Exercise aim: Skip the pictures and write out, word for word, the lines below from the one with "Screen dimensions: 767x532" through the one with "The image size is (373, 280).", inclusive.

Material for this task:
....................

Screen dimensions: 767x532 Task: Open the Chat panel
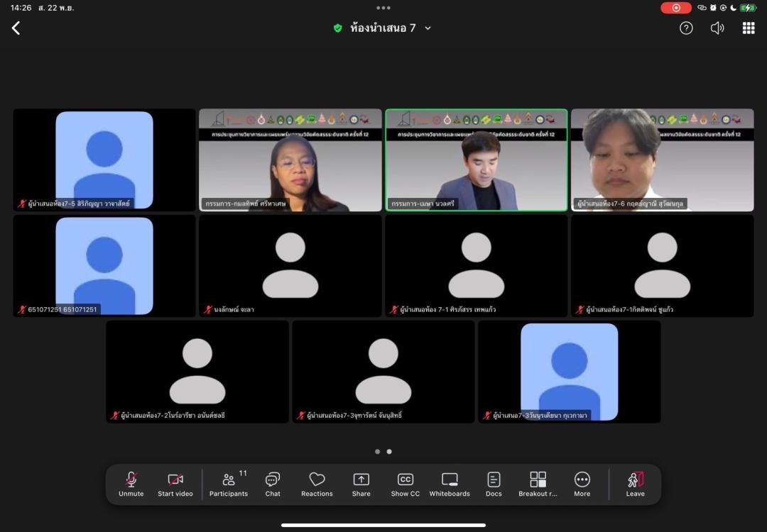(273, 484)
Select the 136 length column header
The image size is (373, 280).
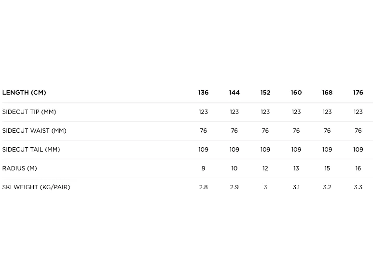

....................

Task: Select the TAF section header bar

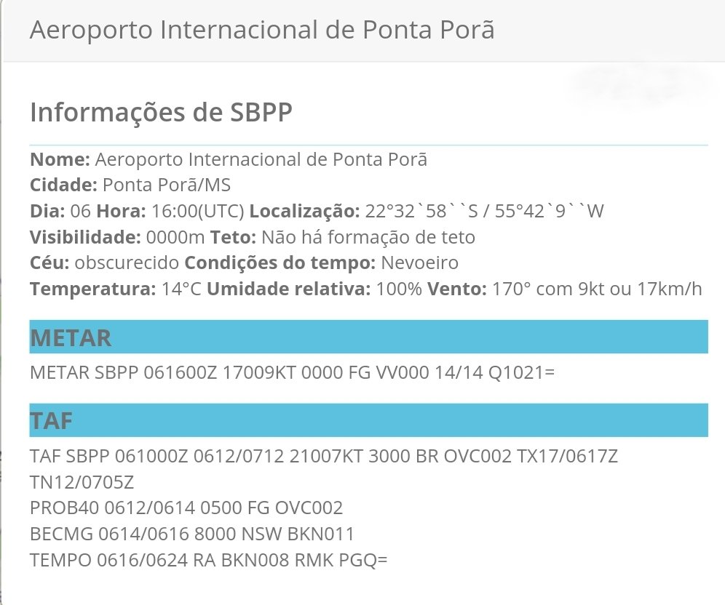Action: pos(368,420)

....................

Finished task:
Screen dimensions: 767x532 Task: Open the Chat panel
(273, 484)
Select the 136 length column header
The image size is (373, 280).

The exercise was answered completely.